───── Data listing

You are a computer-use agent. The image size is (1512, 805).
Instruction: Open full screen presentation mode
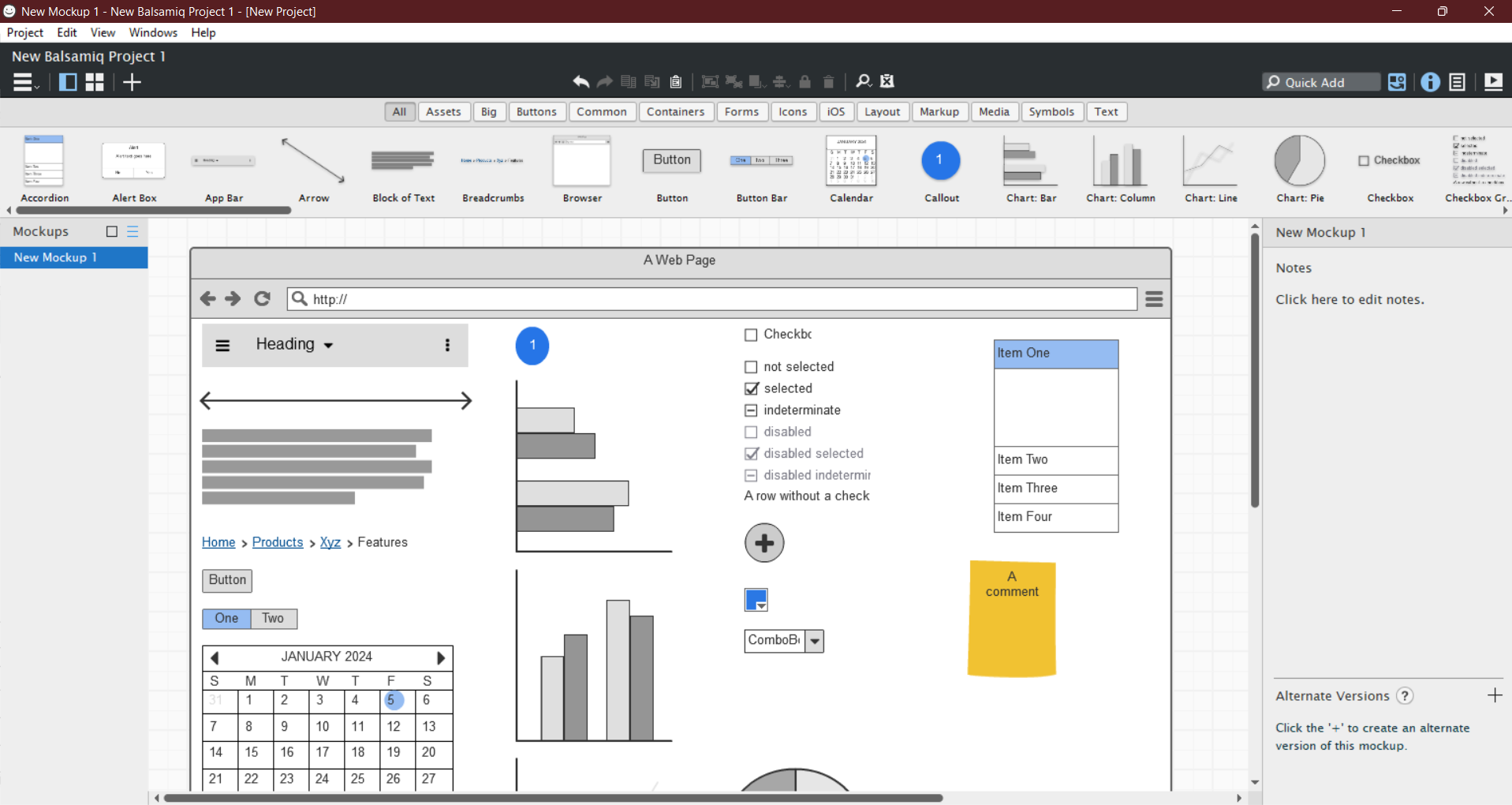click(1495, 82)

──────────
───── Data listing

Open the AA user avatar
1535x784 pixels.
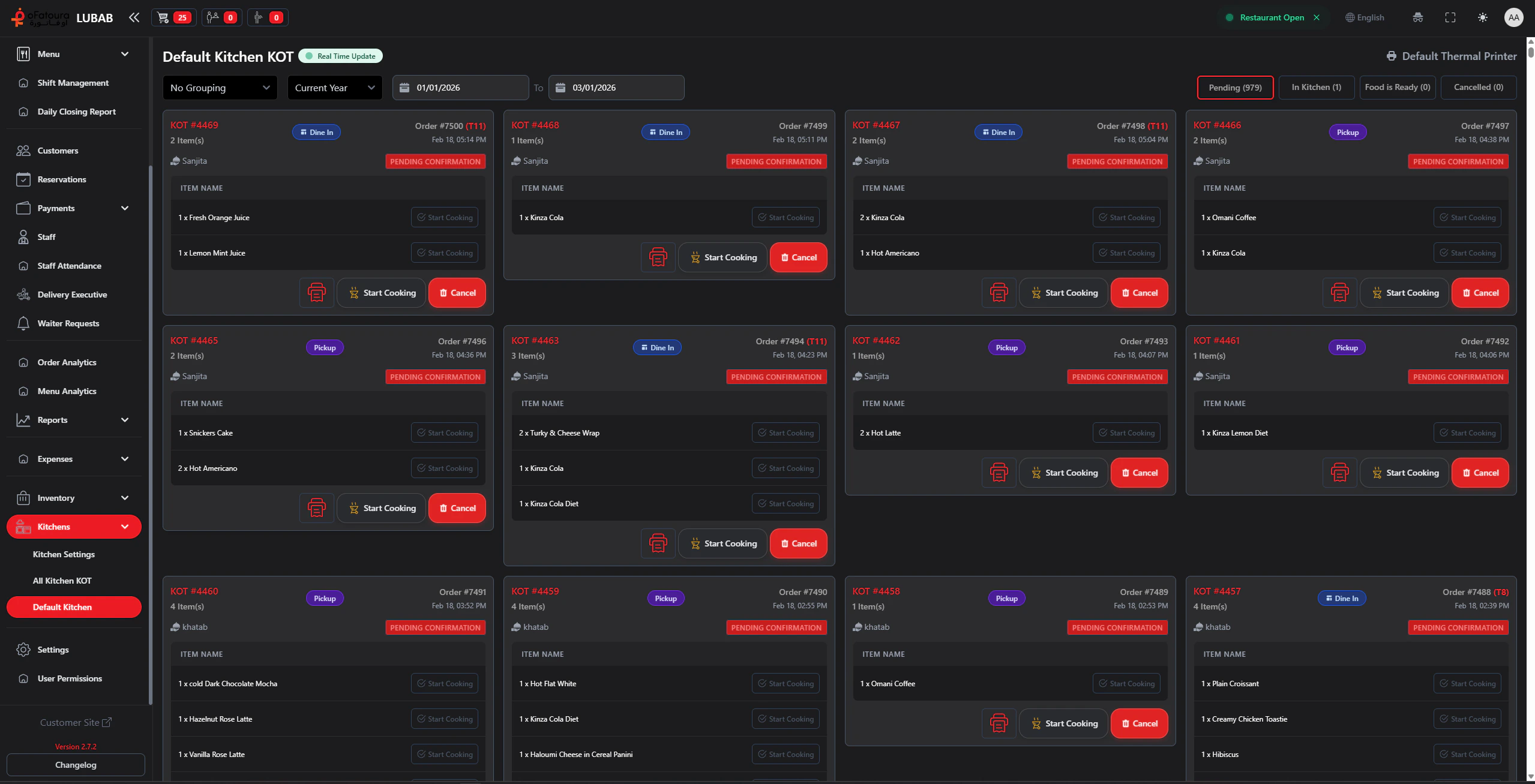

──────────
───── Data listing

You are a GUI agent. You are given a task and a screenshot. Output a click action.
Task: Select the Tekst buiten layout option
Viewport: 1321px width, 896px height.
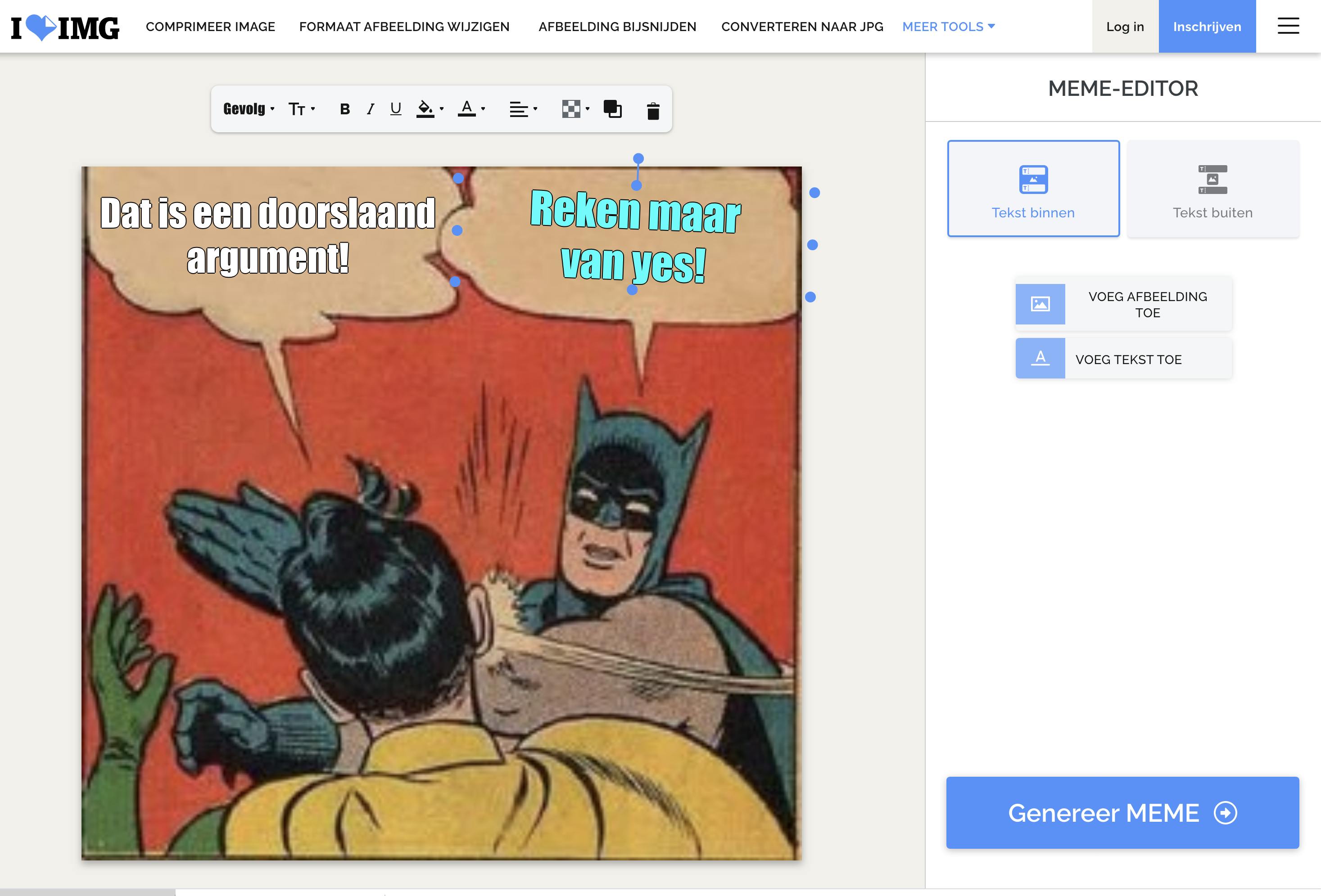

──────────

Task statement
In the entries above, identify every line with the string "agent".

Exercise answer
You are a computer-use agent. The image size is (1512, 805).
You are a GUI agent. You are given a task and a screenshot. Output a click action.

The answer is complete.